| Your task |
For the entries below, print exactly the lines between the line holding "Помощь (55, 2384)" and the line holding "Посты по Тегам (60, 2431)", inclusive, and nothing else.

| Provided information |
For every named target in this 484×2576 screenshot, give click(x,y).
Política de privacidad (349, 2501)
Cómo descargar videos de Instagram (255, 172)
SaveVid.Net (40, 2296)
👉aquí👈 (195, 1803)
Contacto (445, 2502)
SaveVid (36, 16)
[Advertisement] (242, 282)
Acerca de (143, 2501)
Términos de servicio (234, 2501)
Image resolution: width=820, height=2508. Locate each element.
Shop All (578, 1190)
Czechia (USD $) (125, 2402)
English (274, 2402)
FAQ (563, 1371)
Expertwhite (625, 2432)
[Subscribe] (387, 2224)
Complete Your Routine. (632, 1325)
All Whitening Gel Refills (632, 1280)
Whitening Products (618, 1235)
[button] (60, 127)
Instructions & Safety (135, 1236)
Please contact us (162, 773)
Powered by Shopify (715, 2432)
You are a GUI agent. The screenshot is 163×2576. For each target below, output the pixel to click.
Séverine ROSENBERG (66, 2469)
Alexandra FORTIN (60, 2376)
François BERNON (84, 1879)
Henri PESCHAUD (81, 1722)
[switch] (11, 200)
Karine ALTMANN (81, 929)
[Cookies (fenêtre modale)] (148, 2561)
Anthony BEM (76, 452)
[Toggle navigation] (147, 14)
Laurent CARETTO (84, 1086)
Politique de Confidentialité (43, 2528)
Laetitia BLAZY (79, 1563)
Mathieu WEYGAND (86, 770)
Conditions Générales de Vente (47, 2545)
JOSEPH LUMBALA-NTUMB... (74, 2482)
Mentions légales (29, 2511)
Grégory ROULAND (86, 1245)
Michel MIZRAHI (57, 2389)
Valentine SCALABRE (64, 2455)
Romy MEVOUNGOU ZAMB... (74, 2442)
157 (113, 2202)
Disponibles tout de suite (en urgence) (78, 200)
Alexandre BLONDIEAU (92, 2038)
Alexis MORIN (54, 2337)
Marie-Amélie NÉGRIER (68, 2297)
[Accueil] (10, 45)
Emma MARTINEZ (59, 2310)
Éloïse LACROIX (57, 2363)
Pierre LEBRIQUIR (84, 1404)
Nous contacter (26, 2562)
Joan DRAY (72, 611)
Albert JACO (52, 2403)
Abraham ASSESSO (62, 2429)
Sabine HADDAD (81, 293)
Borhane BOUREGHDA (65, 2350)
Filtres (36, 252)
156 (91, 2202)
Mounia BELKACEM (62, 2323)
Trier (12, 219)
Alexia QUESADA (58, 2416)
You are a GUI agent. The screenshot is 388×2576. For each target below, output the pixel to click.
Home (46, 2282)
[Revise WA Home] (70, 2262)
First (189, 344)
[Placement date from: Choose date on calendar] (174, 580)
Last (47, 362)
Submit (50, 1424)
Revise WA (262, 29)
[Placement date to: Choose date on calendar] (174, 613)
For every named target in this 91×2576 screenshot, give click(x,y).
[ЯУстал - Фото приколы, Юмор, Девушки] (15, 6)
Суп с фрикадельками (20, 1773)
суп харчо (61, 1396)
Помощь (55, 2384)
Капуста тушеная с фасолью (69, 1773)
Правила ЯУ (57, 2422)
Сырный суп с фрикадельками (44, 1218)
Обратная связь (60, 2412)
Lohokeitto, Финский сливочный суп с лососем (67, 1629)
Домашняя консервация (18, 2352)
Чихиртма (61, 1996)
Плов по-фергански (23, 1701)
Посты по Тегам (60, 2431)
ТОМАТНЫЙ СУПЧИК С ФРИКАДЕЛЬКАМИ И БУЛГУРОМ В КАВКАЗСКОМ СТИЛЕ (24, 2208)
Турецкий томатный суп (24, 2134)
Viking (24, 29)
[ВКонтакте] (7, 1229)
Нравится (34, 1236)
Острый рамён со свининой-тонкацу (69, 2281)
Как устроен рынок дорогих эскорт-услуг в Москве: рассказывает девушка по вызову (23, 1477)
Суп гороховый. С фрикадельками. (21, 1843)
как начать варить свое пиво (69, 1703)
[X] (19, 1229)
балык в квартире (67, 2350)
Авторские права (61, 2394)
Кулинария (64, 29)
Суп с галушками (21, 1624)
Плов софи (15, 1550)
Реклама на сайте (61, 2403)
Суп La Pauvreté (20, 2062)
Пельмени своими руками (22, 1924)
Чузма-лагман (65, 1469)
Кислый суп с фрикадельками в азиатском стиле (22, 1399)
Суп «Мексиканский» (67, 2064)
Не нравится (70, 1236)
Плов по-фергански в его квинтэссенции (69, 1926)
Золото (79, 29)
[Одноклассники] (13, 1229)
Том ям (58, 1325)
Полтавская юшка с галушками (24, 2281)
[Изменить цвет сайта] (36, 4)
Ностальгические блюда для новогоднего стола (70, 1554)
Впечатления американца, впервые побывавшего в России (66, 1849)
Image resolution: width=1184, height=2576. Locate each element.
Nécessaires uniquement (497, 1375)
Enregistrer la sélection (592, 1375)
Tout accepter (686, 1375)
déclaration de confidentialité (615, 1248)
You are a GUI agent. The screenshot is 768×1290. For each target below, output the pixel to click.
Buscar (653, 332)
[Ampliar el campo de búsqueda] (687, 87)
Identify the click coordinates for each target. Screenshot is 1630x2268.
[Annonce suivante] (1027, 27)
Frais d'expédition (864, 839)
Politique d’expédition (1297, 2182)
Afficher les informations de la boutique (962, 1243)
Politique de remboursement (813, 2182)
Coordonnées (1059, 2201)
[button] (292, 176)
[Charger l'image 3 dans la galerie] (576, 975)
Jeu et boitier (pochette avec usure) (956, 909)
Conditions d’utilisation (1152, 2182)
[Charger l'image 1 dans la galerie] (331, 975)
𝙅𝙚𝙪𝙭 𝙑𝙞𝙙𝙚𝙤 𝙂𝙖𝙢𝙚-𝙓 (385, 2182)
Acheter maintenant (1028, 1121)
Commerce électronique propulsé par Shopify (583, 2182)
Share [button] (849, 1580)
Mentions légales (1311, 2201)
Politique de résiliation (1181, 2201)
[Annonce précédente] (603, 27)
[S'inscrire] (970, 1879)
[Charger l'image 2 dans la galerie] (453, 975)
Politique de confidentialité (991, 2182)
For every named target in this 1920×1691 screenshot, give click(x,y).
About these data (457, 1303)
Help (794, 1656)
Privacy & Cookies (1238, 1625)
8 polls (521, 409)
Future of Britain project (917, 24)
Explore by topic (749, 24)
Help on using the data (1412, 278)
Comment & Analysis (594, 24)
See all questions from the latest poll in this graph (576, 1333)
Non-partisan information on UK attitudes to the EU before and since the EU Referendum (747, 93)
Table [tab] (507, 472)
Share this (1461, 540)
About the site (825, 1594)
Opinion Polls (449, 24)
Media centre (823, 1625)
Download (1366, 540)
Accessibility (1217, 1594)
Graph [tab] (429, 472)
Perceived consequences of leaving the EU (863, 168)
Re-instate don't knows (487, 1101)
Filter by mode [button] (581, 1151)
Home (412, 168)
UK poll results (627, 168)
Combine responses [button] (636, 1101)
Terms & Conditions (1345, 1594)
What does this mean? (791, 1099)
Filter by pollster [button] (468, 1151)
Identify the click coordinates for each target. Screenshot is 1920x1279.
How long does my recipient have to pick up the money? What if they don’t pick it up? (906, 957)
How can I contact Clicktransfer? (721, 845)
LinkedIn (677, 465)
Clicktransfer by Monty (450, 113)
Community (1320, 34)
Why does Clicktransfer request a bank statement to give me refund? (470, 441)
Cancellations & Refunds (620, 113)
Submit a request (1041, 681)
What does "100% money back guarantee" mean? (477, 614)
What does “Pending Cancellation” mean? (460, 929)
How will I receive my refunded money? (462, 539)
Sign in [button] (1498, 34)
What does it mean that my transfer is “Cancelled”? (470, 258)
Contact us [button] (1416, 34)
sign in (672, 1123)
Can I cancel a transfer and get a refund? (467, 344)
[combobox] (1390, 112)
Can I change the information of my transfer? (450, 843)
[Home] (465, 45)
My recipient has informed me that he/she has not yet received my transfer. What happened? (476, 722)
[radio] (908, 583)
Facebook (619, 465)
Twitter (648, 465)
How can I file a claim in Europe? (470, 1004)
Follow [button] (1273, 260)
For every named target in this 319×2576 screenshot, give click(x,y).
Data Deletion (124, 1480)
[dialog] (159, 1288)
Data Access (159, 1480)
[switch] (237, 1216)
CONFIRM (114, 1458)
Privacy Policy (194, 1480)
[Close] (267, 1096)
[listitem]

| Your solution |
Помощь (55, 2384)
Капуста тушеная с фасолью (69, 1773)
Правила ЯУ (57, 2422)
Сырный суп с фрикадельками (44, 1218)
Обратная связь (60, 2412)
Lohokeitto, Финский сливочный суп с лососем (67, 1629)
Домашняя консервация (18, 2352)
Чихиртма (61, 1996)
Плов по-фергански (23, 1701)
Посты по Тегам (60, 2431)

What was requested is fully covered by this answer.